= Your goal =
Find the line with "intended use' label". Repeat it and each line after it, exactly, down to the end of the records below.

= Source data =

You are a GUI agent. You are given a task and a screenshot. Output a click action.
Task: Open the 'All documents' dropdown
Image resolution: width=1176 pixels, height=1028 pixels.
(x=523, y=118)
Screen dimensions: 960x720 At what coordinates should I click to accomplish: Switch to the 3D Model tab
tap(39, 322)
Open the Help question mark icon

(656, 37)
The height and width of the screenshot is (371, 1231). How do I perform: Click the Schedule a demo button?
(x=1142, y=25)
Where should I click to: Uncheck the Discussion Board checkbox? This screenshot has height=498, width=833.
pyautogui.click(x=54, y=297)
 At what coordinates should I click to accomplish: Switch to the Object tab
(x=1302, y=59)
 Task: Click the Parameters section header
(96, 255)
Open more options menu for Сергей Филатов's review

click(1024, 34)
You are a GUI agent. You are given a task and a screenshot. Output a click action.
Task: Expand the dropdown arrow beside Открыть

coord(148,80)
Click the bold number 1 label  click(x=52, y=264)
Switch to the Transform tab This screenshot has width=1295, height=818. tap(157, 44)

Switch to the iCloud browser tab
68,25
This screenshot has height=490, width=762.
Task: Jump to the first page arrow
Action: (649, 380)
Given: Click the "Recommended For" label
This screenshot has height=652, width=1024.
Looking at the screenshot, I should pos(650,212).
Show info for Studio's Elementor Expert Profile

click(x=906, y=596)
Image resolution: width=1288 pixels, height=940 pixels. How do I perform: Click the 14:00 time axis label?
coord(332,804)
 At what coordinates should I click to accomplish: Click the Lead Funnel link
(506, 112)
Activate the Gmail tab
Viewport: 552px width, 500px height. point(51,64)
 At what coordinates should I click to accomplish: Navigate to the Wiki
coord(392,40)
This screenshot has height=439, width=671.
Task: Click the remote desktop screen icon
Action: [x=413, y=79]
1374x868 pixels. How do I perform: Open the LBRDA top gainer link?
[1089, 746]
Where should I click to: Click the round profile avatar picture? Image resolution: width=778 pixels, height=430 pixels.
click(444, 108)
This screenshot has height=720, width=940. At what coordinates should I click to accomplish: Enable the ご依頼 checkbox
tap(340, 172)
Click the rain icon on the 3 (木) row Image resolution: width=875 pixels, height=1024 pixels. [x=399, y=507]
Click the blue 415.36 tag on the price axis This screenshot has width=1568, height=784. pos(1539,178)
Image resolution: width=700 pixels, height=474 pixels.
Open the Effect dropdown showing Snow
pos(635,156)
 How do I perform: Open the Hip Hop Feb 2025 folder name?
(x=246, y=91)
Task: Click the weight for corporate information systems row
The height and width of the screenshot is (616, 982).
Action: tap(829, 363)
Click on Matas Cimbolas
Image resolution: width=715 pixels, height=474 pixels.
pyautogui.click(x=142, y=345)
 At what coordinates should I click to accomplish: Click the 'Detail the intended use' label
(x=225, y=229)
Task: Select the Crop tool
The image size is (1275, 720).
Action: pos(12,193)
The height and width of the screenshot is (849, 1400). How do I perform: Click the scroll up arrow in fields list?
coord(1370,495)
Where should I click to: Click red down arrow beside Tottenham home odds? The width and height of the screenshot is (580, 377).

= Final answer =
 At what coordinates should I click to accomplish: Click the 'Detail the intended use' label
(x=225, y=229)
Task: Select the Crop tool
The image size is (1275, 720).
Action: pos(12,193)
The height and width of the screenshot is (849, 1400). How do I perform: Click the scroll up arrow in fields list?
coord(1370,495)
Where should I click to: Click red down arrow beside Tottenham home odds? The width and height of the screenshot is (580, 377).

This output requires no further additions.